Advanced Search Parameters

struct = SecStruct("GGGACCUUCGGGACCC", "(((.((....)).)))")

# Position constraints
results = struct.get_motifs(
    MotifSearchParams(
        m_type="JUNCTION",
        min_pos=10,  # Start after position 10
        max_pos=50    # End before position 50
    )
)

# Length constraints
results = struct.get_motifs(
    MotifSearchParams(
        m_type="HAIRPIN",
        min_length=4,   # At least 4 nucleotides
        max_length=10   # At most 10 nucleotides
    )
)

# ID constraints
results = struct.get_motifs(
    MotifSearchParams(
        min_id=1,      # Motif ID >= 1
        max_id=5       # Motif ID <= 5
    )
)

# Children constraints
results = struct.get_motifs(
    MotifSearchParams(
        m_type="HELIX",
        has_children=True  # Only helices with children
    )
)

# Combined search
results = struct.get_motifs(
    MotifSearchParams(
        m_type="HAIRPIN",
        min_length=4,
        max_length=8,
        min_pos=5,
        max_pos=20
    )
)

Token-Based Search

struct = SecStruct("GGGAAACCC", "(((...)))")

# Search by token (motif identifier)
helix4 = struct.get_motifs_by_token("Helix4")  # Any helix of length 4
junction2 = struct.get_motifs_by_token("Junction2_5|0")  # 2-way junction

# Token format examples:
# - "Helix3" - Helix with 3 base pairs
# - "Hairpin5" - Hairpin with 5 nucleotides
# - "Junction2_3|4" - 2-way junction with loop sizes 3 and 4

Strand Length Search

struct = SecStruct("GGGACCUUCGGGACCC", "(((.((....)).)))")

# Find motifs by strand lengths
# For a hairpin: [5] means 5 nucleotides
hairpins_5 = struct.get_motifs_by_strand_lengths([5])

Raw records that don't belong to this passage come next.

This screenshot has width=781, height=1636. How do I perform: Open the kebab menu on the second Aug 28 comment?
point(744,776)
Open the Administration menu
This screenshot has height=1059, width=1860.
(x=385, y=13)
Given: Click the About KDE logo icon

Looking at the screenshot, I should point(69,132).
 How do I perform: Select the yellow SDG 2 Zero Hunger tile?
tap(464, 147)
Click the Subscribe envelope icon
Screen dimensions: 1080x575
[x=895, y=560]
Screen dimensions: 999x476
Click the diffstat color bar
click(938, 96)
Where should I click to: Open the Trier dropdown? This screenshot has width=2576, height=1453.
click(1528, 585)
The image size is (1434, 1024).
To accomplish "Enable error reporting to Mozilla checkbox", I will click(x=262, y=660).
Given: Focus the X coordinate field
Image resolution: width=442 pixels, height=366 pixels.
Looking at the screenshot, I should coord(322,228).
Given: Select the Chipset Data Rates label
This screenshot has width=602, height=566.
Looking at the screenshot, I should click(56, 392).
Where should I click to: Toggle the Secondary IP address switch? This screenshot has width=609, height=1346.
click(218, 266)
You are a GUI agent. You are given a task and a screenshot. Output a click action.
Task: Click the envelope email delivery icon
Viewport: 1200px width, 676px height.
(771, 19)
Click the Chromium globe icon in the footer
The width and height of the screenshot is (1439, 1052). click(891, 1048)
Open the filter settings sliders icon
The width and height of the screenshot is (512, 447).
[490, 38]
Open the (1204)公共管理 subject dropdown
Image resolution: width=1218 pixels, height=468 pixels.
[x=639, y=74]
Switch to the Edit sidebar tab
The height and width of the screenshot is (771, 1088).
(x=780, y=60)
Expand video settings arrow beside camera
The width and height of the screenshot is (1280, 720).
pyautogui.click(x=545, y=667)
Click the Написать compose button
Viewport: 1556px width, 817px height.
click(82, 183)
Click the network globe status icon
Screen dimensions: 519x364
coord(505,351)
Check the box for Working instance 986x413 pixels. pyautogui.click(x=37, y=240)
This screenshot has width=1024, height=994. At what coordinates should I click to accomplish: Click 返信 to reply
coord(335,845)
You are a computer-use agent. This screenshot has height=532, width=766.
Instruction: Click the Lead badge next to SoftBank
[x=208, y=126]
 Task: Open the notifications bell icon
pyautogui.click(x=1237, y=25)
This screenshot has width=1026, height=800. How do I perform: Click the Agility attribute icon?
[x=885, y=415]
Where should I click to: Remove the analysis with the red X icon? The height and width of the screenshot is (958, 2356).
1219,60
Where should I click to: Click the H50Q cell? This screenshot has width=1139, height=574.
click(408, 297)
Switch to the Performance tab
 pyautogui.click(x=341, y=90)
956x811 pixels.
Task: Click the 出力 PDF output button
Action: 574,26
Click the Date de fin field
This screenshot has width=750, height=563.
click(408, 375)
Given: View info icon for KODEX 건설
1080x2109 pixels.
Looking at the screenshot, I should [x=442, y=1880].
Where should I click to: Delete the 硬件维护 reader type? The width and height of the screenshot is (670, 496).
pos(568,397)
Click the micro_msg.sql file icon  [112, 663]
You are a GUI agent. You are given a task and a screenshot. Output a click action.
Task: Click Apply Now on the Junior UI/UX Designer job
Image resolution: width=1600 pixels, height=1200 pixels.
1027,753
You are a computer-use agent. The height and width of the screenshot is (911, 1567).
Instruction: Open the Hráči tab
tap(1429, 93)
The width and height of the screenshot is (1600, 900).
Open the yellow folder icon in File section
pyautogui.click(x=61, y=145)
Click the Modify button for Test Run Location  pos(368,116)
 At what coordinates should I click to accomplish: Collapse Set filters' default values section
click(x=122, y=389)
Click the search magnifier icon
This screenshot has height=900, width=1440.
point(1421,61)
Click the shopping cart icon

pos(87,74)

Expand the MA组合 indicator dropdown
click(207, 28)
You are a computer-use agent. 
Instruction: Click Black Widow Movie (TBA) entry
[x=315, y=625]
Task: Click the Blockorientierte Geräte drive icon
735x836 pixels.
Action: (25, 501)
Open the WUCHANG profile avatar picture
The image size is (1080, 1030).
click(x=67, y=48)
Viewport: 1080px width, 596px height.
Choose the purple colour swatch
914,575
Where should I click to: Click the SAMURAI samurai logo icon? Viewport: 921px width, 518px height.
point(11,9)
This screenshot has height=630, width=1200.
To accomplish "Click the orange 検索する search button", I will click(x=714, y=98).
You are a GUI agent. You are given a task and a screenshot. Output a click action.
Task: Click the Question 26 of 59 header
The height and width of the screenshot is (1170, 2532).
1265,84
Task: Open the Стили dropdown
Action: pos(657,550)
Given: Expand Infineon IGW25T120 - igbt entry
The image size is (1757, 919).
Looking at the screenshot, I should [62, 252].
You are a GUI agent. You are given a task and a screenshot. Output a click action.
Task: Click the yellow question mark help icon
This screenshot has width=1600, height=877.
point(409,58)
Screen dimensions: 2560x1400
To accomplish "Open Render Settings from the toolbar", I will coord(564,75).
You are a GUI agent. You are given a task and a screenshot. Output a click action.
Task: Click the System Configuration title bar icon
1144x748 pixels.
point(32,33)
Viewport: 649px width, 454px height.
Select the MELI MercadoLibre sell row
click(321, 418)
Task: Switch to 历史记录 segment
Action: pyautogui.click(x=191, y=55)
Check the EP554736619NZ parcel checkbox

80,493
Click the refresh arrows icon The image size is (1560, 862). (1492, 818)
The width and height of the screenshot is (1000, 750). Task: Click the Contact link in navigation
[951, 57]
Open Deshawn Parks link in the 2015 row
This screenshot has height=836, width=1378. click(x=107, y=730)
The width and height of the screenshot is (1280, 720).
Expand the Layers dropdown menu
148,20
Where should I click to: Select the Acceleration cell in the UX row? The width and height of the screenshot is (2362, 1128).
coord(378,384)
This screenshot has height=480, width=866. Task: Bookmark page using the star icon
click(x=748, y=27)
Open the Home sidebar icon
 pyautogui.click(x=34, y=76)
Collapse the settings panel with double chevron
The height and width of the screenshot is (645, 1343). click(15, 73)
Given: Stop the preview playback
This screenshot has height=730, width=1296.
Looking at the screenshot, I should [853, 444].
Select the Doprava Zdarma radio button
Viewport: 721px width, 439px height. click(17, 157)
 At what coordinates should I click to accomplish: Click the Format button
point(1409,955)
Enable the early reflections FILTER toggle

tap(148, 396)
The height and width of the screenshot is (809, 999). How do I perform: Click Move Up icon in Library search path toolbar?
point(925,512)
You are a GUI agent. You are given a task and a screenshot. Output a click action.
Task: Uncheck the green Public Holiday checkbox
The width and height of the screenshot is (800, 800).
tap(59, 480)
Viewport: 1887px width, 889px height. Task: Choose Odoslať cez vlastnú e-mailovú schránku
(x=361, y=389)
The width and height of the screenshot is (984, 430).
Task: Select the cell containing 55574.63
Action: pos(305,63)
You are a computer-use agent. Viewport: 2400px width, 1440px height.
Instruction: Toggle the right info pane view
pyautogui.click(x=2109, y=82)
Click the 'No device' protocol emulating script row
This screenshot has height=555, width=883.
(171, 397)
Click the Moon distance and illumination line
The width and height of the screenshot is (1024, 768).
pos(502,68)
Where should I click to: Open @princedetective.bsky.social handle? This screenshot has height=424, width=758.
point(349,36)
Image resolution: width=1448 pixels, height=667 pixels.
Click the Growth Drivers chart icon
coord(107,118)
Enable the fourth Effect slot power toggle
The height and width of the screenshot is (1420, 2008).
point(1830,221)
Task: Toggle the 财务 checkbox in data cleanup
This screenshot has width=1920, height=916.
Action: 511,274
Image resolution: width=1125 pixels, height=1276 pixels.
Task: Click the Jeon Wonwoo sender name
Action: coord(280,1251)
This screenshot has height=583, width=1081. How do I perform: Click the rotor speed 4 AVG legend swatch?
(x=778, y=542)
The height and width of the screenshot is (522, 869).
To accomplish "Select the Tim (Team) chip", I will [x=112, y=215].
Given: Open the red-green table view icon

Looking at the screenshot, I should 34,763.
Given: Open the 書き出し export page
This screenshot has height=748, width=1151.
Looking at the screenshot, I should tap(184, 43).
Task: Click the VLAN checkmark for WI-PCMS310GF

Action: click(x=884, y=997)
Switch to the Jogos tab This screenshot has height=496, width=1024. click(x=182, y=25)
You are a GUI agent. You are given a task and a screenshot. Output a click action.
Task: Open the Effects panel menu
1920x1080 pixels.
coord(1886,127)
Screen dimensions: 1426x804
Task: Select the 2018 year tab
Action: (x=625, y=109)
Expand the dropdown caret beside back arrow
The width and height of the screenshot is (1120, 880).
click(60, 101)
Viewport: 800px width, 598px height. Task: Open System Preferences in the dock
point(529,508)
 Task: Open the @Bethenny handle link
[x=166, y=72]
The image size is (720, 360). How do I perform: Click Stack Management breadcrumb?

# For a junction: [3, 3] means two strands of length 3
junctions_3_3 = struct.get_motifs_by_strand_lengths([3, 3])

# For a helix: [3, 3] means two strands of length 3
helices_3_3 = struct.get_motifs_by_strand_lengths([3, 3])

Topology-Based Junction Search

struct = SecStruct("GGGACCUUCGGGACCC", "(((.((....)).)))")

# Find two-way junctions by topology
# x_pos and y_pos are loop sizes (excluding flanking base pairs)
junctions = struct.get_twoway_junctions_by_topology(x_pos=1, y_pos=1)
# This finds junctions with loop sizes 1 and 1

Sequence and Structure Pattern Matching

struct = SecStruct("GGGAAACCC", "(((...)))")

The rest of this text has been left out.